+++ TASK MATERIAL +++
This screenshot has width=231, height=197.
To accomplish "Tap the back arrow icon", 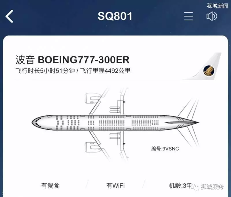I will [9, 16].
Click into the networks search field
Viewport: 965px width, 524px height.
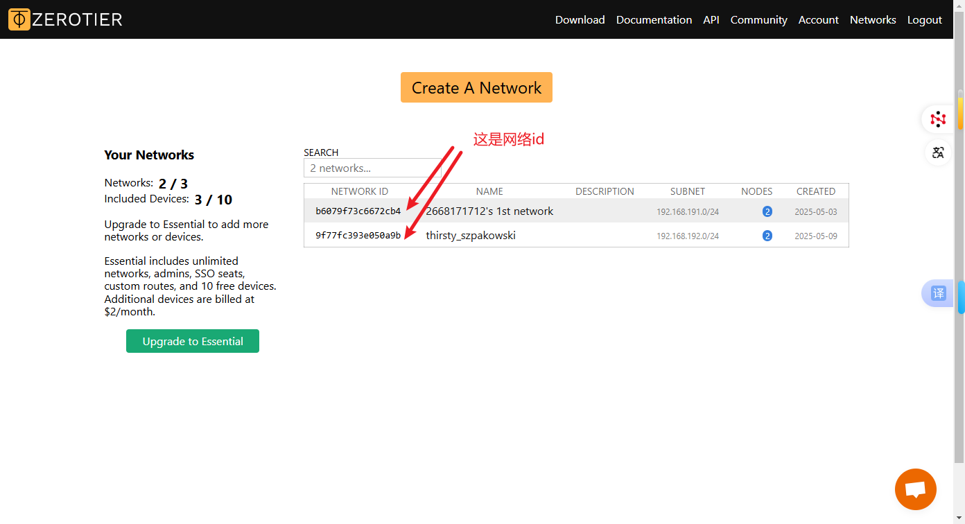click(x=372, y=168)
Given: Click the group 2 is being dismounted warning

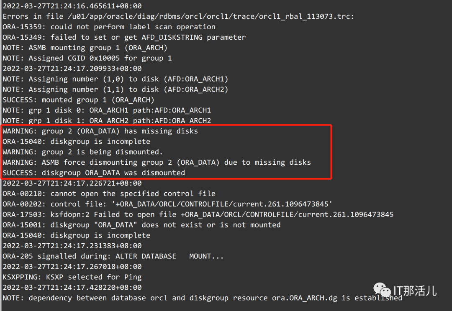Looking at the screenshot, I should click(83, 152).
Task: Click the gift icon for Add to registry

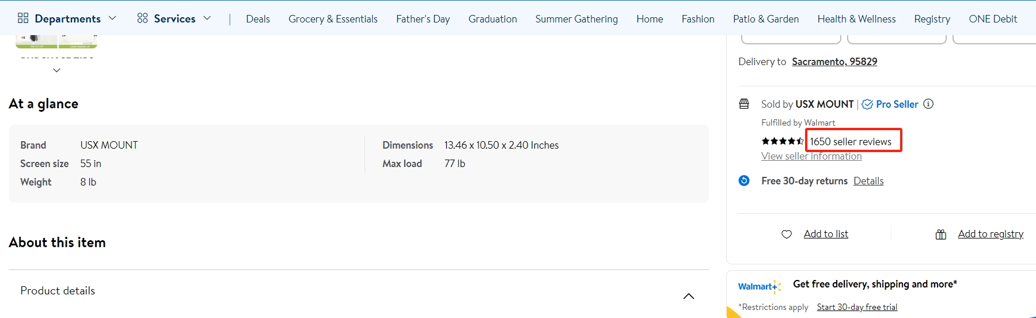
+++
+++ TASK MATERIAL +++
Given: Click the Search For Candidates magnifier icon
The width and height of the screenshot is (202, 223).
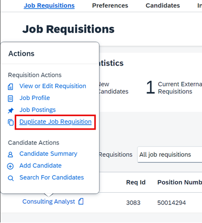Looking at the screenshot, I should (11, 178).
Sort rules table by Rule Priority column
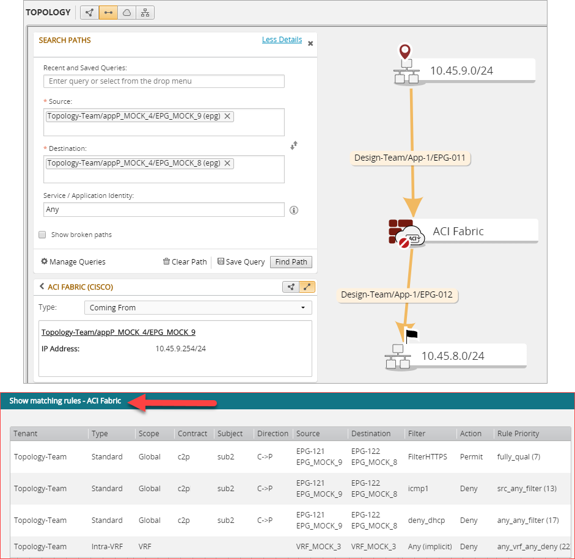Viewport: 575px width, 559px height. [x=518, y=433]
+++
+++ TASK MATERIAL +++
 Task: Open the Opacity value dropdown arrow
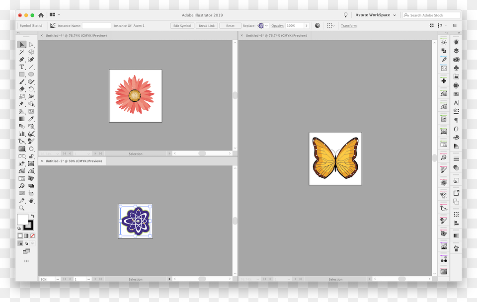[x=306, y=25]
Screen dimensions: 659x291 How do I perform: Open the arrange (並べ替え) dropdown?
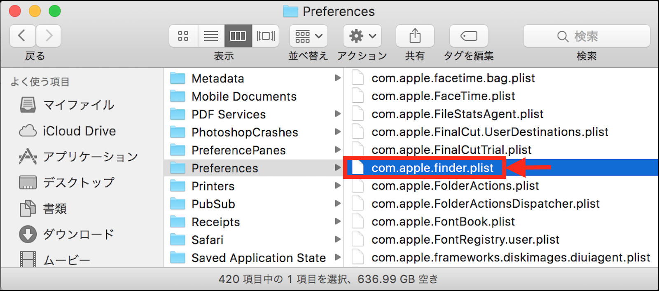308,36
+++
WHAT IS NEEDED:
In the listing above, find the line containing "Given: Click the group" and the line containing "Task: Click the gift icon for Add to registry", then write out both of them and every line between, exactly, with no pictures.

REPLY:
Given: Click the group 2 is being dismounted warning

Looking at the screenshot, I should click(83, 152).
Task: Click the gift icon for Add to registry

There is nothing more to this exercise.